India, the world's top gold consumer, on Monday hiked the import duty on the precious metal by 50 percent in an effort to reduce demand and help stem the country's ballooning current account deficit.
Gold purchases are one of the biggest contributors to India's current account deficit -- the broadest measure of trade -- which hit a record $22.3 billion, or 5.4% of GDP, in the July-September quarter, as imports outpaced exports.
The government said the rise in the import duty on gold to six percent from four percent would take effect immediately. Last year it doubled the duty on gold to four percent.
"The duties will be reviewed after some time if there is a moderation in the quantity of gold that is imported into the country," Economic Affairs Secretary Arvind Mayaram told reporters.
The hike is part of a wider set of measures to improve the finances of Asia's third-largest economy, which faces stubbornly high inflation, a sharp slowdown in growth as well as the hefty current and fiscal account deficits.

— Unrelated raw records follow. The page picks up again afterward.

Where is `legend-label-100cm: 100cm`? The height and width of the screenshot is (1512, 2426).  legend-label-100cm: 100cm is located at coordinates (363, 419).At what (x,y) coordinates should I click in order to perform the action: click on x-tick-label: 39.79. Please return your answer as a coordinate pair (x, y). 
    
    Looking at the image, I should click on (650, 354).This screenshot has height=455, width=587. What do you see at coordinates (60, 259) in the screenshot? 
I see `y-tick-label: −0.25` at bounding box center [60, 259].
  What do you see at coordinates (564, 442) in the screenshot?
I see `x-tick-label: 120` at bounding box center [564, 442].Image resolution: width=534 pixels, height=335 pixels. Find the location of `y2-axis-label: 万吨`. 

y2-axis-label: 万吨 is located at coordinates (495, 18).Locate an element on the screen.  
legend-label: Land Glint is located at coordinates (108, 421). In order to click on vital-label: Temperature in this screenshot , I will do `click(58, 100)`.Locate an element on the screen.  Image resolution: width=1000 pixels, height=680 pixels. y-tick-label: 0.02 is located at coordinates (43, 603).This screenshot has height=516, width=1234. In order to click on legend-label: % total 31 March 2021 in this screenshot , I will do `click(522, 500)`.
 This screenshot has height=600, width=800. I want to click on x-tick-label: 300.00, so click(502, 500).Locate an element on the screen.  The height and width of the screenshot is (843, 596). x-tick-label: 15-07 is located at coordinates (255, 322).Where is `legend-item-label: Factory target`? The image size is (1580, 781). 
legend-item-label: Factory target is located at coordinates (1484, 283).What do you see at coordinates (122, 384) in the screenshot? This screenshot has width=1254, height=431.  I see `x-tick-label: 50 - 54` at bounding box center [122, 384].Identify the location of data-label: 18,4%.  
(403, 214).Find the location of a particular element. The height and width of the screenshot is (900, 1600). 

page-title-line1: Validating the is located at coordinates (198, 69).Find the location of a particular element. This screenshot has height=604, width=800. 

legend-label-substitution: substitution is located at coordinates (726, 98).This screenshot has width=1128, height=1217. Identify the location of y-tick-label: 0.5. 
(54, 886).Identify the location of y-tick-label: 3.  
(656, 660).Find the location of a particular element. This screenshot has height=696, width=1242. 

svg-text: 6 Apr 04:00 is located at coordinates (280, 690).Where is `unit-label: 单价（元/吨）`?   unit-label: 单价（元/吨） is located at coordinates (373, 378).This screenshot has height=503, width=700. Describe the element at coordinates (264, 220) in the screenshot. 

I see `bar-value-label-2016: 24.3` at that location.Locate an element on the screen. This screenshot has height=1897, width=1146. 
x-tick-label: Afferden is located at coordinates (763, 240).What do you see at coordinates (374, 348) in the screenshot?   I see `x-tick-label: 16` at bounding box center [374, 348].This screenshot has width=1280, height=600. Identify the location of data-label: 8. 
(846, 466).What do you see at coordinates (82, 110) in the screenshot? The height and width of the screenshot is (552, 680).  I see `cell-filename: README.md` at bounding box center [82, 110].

Ratings agencies have threatened to downgrade India's sovereign investment rating to junk status unless the government takes steps to close the nation's the deficits.
India has long been the world's biggest buyer of gold with purchases strongest during the religious festival and wedding seasons.
Last year's rise in the import duty on gold dampened demand temporarily but purchases picked up again.
Many Indians -- especially in rural areas where there are few banks -- purchase gold in the form of jewellery, bars and coins as a hedge against inflation.